Even if you’ve been living in a cave on some secret intelligence agency reservation, you know the awful truth about Black Friday. No place in the Western World is spared the awareness that in the United States, at least, normal citizens become insane, probably from huge overdoses of tryptophan in their holiday turkeys.
Some of these people gather in unruly mobs, trying to save as much as 12 cents on the price of last year’s version of a 93-inch HDTV. They use pepper spray and firearms. They’ve been known to kill anyone who impedes them (watch out Walmart strikers).
Worse, Black Friday has become grease-stained Thursday as some stores open early in their own crazed attempts to capture consumers before they’re overrun. But they may not succeed in time. News footage is already showing encampments of Black Friday troops in place at Best Buy stores. Frightening, isn’t it?
So what does this madness mean to you, the IT manager? In a word, chaos. Some of those crazed Best Buy shoppers, as well as others, their foam-slathered jowls trembling with greed, on Cyber Monday will present you with their purchases. They will want them to work with the company network.

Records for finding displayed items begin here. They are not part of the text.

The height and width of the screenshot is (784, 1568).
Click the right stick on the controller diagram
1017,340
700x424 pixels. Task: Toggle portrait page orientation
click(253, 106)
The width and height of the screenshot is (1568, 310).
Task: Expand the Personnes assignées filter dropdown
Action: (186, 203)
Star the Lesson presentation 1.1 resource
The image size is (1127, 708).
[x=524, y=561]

They will want to use them with the corporate email system. They will want to store their confidential documents on those devices. You, in turn, will want to head for the airport and depart immediately for a diving trip to Fiji.
Instead, when you return from the Thanksgiving holiday, you’ll need to be ready with answers for your employees as they come to you clutching the electronics that they waited for days to buy. What do you tell them?
If you planned ahead—and if you’re reading this, I hope you have—you’ll have set up a sort of triage system. First, you’ll handle those people who bought something you already support, such as a new iPhone, iPad Mini or a new Android device. With these people, the choice is easy. You provide whatever software is required by your organization, register them on the network and send them on their way. You can probably assign a technician to handle these cases.
But there will likely be a few Android devices that don’t quite fit the standard pattern, and those people will have to move to stage two of triage. These will be devices such as the Kindle Fire HD, which runs Android, but doesn’t run a standard version of Android. You’ll need to subject these items to further testing.
The IT Manager’s Guide to Surviving the Effects of Black Friday
The second stage of testing is for products your employees bring in that should work on your network, but that you haven’t tested yet, and that you don’t have a pre-planned means of integrating into the enterprise. Chances are that Windows Phone 8 devices will fall into this category. For that matter, so will Windows 8 computers and tablets when employees start showing up with those. You know that these devices will meet your security and privacy requirements, but you may need to develop a standard way of integrating them.
Then there’s the third stage of your triage system. These are products that your employees will have fought for, perhaps pepper-sprayed a few preteens to get their hands on, and now they want them supported. This would explain the blood stains on their new Xboxes when they show up with them at the IT department, claiming that they will work just fine with the company network. These are the products that you will never support on the corporate network.
Having set up a triage system for IT department approval for these new devices, you need to work on your plan. This includes creating clear instructions for your technicians, outlining what they’re supposed to do and when to flag an exception for the attention of higher-level managers. Having an acceptable timeline for integration is important since these employees shouldn’t have to wait for several days just to have their iPhone 5 integrated with the network.
The second stage of the triage system requires the most work. You already know that people will start showing up with new Windows Phone 8, Windows 8 and Surface devices. You may have seen a few already. You need to accomplish two tasks to prepare for this influx of new Windows devices. The first is to get your tech support staff up to speed on each of the three related operating systems.
The second task with Windows 8-related products is to find out which part of your standard application and security software will work, and to make plans for what won’t. In many cases this will only require learning the procedure for licensing the Microsoft Office shipped with these devices for corporate use. But you will need to test everything, knowing that if it worked on Windows 7, the chances are it will work on Windows 8. But you will still need solutions for Windows Phone 8 and Windows RT.
And finally, you’ll need to create a policy for devices you will never support on your network. You will need to hand the people that show up with their Xboxes written guidelines so they’ll know. And you’ll need to keep your eyes open for that can of pepper spray.